Auch der Rest der Welt wusste, wie Neben in den vergangenen beiden Jahren gefahren war: Die Kalifornierin holte ein paar gute Ergebnisse, mit der Weltspitze unter den Zeitfahrerinnen maß sie sich aber kaum. Siege beim Chrono Gatineau in Kanada sowie im Zeitfahren der Route de France gelangen ihr, aber die Konkurrenz ließ jeweils zu wünschen übrig.

"Sie ist heute hier schon die ganz große Überraschung", sagte deshalb Lisa Brennauer und bekam in dieser Einschätzung Unterstützung von den anderen Mit-Favoritinnen um Van Dijk und Garfoot. Die Weltmeisterin von 2014 war in Doha 57 Sekunden langsamer als Neben und musste sich mit Rang sechs begnügen - 14 Sekunden vor der zweiten Deutschen Trixi Worrack auf Rang sieben.

"Ich bin schon ein wenig enttäuscht. Es war ein großer Traum nach den zwei Medaillen hintereinander, es hier nochmal zu schaffen", so Brennauer. "Ich habe mich eigentlich im Rennen gut gefühlt, meinen Rhythmus gefunden und mag den Kurs sehr gern - aber trotzdem hat es nicht gereicht." Die Allgäuerin betonte aber auch, dass die Niederlage neue Motivation wecke. "Die Motivation ist da, jetzt vielleicht auch im Training mal etwas Neues zu probieren und hart zu arbeiten. Denn ich möchte dahin zurück, wo ich herkomme."

Worrack hingegen durfte sich im vorletzten Rennen eines sehr schweren Jahres über Rang sieben freuen, ihr bestes Resultat seit dem fünften Platz in Florenz 2013 und ihr fünftes Top-Ten-Resultat in Folge. "Mit meiner Zeit kann ich zufrieden sein", sagte sie im Ziel, noch bevor die letzte Startgruppe mit den meisten Favoritinnen von der Startrampe rollte. "Der Abstand ist nicht mega groß und es war nur ein Tag Zeit zwischen Teamzeitfahren und heute. Ich erhole mich einfach noch nicht so gut, wie es sonst war."

Verrückt: Mit Rang sechs und sieben fuhren Brennaur und Worrack zwar gute Positionen ein, gleichzeitig aber das schlechteste BDR-Ergebnis seit dem siebten Platz von Judith Arndt in Salzburg 2006.

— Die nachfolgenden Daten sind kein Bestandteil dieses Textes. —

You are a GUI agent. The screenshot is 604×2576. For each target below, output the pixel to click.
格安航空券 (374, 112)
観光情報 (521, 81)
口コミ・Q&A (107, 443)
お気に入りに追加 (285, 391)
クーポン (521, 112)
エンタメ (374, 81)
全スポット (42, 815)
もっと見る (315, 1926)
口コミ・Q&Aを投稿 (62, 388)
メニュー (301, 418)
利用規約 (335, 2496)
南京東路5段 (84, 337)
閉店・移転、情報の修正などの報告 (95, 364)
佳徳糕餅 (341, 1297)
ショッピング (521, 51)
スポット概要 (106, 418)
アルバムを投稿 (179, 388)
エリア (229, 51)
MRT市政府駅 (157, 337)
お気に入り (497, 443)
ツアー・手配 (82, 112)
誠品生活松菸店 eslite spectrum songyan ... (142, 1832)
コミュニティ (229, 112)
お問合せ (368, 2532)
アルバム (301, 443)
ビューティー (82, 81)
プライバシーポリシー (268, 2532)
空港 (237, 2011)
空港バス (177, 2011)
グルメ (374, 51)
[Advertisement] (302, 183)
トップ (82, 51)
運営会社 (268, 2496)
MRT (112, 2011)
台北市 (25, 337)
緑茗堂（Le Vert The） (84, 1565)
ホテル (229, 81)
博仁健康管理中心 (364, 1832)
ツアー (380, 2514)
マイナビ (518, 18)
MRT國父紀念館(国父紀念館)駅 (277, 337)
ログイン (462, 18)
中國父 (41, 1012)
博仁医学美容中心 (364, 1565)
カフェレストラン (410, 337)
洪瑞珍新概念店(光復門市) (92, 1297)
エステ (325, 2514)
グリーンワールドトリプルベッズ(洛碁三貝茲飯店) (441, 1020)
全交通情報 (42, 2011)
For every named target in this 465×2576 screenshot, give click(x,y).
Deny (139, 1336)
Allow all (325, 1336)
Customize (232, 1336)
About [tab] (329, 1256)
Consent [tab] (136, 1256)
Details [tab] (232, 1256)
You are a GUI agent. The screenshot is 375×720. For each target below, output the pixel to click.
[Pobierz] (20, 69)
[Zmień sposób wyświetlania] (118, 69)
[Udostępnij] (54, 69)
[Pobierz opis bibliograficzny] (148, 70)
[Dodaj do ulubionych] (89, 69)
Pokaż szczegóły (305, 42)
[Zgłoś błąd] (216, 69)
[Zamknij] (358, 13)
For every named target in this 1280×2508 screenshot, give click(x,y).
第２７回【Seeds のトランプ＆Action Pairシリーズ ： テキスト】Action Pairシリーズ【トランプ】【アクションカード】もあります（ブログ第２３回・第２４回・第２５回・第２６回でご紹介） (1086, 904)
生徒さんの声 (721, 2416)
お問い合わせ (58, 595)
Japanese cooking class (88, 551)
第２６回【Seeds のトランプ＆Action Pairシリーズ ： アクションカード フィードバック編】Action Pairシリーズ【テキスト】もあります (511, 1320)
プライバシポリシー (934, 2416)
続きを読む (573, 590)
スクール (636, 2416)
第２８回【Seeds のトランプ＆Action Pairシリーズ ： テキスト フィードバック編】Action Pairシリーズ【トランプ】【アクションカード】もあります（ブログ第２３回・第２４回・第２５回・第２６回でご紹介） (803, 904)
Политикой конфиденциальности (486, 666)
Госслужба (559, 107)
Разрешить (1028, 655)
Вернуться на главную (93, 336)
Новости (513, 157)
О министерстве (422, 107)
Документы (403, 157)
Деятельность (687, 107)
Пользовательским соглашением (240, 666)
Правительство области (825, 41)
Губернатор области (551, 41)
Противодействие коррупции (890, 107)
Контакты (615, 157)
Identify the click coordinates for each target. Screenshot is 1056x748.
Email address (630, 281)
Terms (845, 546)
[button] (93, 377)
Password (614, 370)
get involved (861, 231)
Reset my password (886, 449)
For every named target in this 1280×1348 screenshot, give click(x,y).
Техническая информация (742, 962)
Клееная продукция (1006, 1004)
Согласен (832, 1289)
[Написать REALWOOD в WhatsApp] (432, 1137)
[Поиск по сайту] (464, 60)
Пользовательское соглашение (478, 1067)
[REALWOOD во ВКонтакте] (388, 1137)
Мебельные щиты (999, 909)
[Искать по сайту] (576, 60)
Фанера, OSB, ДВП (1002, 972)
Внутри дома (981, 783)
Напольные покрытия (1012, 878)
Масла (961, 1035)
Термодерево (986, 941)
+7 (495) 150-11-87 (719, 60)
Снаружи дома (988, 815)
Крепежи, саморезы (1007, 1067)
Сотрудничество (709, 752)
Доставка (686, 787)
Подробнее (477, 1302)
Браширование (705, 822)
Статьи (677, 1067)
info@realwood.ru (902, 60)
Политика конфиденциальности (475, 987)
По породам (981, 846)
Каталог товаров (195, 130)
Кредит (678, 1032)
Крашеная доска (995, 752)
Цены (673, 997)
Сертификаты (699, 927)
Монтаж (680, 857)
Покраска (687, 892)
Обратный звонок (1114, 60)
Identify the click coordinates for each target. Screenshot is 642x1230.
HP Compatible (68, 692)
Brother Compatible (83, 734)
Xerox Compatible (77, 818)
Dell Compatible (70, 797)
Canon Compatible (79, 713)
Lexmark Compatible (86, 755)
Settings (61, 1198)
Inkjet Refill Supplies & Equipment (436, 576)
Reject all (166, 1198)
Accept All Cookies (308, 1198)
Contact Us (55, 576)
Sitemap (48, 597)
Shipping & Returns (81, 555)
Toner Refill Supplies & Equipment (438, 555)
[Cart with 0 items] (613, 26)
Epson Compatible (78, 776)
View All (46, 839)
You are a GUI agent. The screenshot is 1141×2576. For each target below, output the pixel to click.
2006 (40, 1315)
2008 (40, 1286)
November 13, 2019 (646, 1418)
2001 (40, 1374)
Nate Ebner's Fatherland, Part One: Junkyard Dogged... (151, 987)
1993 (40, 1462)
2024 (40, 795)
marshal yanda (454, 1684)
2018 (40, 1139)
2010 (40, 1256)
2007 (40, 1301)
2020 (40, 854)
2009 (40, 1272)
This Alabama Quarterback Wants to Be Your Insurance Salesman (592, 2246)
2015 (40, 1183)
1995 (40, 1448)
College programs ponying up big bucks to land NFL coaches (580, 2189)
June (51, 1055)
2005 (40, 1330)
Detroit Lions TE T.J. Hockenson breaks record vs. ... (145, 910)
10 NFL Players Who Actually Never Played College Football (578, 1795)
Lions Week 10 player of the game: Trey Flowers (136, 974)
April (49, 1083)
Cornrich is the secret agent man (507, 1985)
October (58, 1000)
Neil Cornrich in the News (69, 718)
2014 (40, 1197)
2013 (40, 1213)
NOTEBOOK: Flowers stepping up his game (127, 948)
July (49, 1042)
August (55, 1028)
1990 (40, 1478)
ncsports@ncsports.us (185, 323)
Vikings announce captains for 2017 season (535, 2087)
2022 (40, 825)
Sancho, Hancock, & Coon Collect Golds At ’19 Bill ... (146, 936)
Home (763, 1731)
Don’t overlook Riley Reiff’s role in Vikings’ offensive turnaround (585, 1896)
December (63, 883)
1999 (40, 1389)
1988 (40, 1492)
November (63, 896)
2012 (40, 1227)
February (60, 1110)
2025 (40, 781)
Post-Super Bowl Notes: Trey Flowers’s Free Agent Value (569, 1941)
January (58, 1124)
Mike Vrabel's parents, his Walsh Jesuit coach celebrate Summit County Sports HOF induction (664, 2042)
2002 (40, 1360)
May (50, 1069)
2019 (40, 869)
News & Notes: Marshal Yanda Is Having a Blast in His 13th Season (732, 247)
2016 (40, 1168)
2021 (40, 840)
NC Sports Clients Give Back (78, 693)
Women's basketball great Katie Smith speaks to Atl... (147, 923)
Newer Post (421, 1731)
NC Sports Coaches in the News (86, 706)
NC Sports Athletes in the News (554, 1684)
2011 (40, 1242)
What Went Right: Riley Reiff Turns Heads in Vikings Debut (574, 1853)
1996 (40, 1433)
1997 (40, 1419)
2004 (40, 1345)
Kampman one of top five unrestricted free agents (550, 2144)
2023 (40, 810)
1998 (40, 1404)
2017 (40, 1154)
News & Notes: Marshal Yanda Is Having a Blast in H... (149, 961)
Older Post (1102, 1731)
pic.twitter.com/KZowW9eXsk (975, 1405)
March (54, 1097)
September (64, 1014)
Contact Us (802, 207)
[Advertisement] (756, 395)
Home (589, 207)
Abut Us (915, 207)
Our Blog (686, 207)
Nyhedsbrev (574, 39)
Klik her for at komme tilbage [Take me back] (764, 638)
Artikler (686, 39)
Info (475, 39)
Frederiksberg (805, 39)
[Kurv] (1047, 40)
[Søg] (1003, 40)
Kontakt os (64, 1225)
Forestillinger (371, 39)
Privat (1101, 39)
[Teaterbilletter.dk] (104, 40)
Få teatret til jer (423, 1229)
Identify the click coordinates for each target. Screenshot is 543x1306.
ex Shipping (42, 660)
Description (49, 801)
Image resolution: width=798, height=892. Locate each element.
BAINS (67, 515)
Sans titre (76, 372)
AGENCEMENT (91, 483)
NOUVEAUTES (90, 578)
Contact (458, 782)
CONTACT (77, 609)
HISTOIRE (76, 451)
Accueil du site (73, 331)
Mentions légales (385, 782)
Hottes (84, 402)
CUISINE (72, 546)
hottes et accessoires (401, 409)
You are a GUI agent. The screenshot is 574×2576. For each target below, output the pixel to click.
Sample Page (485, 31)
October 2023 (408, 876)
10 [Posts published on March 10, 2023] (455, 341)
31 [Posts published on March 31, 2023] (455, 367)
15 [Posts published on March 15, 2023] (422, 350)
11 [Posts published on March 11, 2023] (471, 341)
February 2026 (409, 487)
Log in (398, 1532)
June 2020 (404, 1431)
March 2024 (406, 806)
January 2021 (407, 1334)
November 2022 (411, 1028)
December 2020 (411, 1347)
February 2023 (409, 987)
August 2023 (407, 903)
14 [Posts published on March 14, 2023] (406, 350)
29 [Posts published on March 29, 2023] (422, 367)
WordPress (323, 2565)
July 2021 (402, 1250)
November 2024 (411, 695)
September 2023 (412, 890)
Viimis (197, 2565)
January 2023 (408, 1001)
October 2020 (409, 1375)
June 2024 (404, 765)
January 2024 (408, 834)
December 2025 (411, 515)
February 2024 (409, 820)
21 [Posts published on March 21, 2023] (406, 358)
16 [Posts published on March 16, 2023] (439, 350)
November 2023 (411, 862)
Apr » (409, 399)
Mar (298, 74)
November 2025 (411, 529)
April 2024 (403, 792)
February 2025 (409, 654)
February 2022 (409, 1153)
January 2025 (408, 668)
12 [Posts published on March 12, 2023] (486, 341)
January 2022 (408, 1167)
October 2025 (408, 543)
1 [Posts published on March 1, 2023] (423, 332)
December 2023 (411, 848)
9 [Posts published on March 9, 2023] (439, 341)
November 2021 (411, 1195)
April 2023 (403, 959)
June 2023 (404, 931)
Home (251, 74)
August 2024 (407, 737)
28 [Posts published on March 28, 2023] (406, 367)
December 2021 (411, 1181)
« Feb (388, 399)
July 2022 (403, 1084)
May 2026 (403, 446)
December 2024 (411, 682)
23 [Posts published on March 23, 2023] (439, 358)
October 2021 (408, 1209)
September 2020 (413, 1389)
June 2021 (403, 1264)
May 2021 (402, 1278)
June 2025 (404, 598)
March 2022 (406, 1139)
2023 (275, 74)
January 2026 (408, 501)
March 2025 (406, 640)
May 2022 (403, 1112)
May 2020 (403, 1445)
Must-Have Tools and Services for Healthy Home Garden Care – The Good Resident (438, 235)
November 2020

Worrack war genau wie Neben und auch die zweite Top-Favoritin Annemiek Van Vleuten (Niederlande) bereits in der zweiten von vier Startgruppe ins Rennen gegangen und somit bei spürbar größerer Hitze unterwegs, als etwa Brennauer oder Van Dijk und Garfoot. Dafür aber wurde es am späteren Nachmittag, wie schon an den Vortagen, etwas windiger. Welches die besseren Bedingungen für schnelle Zeiten waren, ließ sich schwer beurteilen - doch nachdem auch bei der U23 am Montag bereits ein "Frühstarter" Gold errang, scheint die größere Hitze zumindest kein Nachteil zu sein.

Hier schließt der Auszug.